- _Provided data_
----

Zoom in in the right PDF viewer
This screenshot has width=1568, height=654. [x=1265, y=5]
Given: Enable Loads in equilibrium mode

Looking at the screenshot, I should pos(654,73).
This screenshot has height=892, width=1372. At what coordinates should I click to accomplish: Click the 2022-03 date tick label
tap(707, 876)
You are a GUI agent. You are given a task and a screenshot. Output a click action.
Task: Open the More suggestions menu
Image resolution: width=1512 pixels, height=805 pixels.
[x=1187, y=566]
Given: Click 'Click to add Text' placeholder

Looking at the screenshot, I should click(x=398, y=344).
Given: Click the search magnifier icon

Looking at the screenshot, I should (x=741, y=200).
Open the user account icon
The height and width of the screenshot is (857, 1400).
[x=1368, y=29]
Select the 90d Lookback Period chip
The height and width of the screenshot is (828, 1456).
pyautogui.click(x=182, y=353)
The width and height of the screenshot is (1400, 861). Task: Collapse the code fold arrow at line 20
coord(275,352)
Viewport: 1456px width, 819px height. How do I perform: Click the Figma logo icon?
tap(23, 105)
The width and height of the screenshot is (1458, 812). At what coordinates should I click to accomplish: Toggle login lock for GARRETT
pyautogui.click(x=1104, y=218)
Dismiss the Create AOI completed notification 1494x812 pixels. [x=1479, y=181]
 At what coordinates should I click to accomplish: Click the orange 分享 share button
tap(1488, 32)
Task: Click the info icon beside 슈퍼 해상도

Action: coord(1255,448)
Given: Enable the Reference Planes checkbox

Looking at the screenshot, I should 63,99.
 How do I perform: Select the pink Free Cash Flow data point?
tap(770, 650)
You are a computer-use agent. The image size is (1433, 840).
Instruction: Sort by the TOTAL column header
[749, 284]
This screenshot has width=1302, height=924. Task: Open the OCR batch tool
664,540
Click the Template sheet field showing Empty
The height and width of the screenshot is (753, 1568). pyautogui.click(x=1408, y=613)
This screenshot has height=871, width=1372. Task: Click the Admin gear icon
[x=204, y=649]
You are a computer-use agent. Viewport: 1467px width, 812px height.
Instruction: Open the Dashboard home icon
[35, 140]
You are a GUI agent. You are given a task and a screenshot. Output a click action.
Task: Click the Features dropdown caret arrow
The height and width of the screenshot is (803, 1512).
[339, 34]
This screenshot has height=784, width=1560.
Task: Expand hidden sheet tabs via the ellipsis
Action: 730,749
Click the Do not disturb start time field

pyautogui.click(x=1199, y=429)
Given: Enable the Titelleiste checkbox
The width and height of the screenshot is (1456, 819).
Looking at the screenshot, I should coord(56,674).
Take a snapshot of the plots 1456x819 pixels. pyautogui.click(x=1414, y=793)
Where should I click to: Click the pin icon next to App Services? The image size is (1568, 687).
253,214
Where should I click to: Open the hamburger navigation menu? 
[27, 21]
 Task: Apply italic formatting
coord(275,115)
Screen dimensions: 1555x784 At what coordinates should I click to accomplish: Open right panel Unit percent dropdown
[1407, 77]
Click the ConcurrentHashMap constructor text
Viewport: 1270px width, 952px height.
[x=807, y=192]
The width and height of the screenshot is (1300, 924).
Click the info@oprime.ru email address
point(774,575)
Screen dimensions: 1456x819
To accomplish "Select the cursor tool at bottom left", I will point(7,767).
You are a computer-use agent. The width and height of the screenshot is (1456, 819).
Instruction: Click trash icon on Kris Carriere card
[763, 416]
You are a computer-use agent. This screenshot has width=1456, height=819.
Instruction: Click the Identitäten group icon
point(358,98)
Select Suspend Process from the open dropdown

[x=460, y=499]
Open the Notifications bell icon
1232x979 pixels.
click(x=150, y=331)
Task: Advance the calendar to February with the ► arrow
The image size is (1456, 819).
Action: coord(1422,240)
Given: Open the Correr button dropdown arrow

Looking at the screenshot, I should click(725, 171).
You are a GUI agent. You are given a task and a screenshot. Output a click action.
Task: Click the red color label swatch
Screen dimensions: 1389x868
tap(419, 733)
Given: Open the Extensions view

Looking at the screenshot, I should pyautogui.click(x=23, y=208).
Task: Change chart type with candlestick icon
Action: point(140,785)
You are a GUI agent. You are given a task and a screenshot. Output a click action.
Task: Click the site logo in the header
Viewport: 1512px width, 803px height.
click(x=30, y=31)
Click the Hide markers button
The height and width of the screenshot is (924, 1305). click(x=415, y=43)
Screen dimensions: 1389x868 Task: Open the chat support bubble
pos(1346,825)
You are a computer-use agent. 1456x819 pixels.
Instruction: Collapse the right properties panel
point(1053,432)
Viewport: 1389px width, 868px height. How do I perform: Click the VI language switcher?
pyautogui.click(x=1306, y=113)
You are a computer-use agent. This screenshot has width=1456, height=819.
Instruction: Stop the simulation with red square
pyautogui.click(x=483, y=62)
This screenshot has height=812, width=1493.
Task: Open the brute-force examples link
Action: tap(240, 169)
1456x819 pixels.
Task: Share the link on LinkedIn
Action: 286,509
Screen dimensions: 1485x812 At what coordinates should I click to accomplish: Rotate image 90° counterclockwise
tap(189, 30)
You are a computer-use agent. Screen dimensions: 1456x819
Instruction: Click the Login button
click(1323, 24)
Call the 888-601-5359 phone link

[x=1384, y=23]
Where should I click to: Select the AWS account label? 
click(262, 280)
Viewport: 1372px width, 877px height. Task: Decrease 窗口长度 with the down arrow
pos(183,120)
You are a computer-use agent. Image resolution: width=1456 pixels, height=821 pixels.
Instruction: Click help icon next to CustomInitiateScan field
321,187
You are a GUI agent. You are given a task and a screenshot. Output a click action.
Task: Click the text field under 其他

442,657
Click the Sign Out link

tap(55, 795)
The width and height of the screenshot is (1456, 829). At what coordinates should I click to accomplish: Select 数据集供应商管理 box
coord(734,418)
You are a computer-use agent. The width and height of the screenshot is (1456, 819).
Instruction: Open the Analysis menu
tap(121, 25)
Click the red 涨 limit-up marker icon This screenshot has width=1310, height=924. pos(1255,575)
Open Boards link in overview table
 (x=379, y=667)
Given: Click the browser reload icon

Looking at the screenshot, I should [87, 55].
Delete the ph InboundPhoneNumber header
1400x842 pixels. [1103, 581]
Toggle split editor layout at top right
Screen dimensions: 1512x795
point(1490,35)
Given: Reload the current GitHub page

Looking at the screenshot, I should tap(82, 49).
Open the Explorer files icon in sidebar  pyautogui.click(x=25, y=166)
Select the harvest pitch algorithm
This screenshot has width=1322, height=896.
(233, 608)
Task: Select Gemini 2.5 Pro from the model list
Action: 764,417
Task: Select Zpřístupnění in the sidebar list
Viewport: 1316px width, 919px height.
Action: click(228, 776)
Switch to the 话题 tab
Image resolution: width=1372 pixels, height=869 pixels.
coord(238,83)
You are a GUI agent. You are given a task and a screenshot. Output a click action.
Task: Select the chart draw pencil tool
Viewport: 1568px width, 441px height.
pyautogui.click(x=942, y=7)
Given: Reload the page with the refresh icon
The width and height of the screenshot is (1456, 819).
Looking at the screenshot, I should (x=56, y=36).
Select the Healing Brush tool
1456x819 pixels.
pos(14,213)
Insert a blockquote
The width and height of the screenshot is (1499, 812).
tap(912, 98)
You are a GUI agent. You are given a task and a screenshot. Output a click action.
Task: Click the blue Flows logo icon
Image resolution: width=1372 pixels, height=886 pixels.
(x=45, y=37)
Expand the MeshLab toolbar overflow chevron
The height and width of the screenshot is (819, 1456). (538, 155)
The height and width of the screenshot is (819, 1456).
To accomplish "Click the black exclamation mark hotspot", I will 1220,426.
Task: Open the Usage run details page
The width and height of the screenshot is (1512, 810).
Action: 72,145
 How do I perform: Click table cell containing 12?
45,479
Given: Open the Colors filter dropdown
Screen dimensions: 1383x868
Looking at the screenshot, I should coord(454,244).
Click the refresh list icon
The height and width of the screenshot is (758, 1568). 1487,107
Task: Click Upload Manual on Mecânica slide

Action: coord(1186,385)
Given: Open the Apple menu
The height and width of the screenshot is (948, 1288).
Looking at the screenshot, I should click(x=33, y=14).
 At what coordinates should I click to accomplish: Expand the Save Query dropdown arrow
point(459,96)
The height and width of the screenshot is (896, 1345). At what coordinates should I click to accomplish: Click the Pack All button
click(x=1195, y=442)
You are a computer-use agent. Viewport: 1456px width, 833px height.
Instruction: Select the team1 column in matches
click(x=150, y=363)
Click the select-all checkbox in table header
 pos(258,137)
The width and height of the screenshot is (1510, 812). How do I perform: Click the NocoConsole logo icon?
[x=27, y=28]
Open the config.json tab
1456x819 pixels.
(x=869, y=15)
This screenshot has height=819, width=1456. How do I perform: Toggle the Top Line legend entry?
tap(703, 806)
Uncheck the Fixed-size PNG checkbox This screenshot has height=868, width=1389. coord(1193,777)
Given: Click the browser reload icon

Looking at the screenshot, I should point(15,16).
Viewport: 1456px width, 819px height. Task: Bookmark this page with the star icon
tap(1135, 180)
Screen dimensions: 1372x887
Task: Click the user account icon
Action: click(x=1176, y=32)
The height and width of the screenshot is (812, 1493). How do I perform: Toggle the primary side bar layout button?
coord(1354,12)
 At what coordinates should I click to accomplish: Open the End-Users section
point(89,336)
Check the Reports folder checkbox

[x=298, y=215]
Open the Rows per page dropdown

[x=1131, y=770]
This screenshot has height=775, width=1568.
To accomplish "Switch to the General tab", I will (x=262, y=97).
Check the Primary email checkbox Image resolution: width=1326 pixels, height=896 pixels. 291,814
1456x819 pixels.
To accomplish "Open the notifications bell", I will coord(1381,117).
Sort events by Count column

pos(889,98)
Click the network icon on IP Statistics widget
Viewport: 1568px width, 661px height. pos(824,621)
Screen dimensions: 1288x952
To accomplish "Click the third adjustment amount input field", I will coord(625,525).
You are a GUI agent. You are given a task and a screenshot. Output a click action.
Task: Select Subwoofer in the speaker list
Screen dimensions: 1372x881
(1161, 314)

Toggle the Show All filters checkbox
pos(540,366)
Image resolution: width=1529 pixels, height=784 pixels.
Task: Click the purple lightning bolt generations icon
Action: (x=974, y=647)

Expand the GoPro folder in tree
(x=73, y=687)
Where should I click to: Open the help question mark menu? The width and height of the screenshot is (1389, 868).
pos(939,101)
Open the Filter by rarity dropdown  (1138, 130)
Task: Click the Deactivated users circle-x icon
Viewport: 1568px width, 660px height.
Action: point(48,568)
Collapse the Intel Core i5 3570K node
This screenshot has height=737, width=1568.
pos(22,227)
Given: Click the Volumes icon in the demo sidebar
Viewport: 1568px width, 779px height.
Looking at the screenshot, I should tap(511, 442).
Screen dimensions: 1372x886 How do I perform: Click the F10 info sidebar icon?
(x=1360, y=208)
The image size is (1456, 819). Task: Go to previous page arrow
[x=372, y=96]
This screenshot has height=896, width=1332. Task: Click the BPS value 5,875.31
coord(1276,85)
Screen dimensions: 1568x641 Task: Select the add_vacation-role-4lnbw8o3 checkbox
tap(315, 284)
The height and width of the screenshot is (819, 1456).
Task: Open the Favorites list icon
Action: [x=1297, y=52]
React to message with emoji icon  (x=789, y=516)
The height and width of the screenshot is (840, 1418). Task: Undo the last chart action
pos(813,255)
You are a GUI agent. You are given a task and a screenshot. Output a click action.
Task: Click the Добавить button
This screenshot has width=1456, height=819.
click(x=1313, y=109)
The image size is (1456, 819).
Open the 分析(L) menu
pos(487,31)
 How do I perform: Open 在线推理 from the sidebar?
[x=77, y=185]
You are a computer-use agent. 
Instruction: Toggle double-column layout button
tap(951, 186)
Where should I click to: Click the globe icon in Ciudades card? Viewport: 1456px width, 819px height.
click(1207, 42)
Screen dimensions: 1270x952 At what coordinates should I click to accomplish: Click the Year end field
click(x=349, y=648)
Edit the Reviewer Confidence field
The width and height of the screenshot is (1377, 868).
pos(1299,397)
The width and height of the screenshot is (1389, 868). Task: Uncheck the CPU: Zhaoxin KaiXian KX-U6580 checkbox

----

- _Task requirements_
Taking the material above, extract exactly and only the lines from the line with "Expand the GoPro folder in tree" to the line with "Open the Filter", inclusive of both.

- _Exercise response_
Expand the GoPro folder in tree
(x=73, y=687)
Where should I click to: Open the help question mark menu? The width and height of the screenshot is (1389, 868).
pos(939,101)
Open the Filter by rarity dropdown  (1138, 130)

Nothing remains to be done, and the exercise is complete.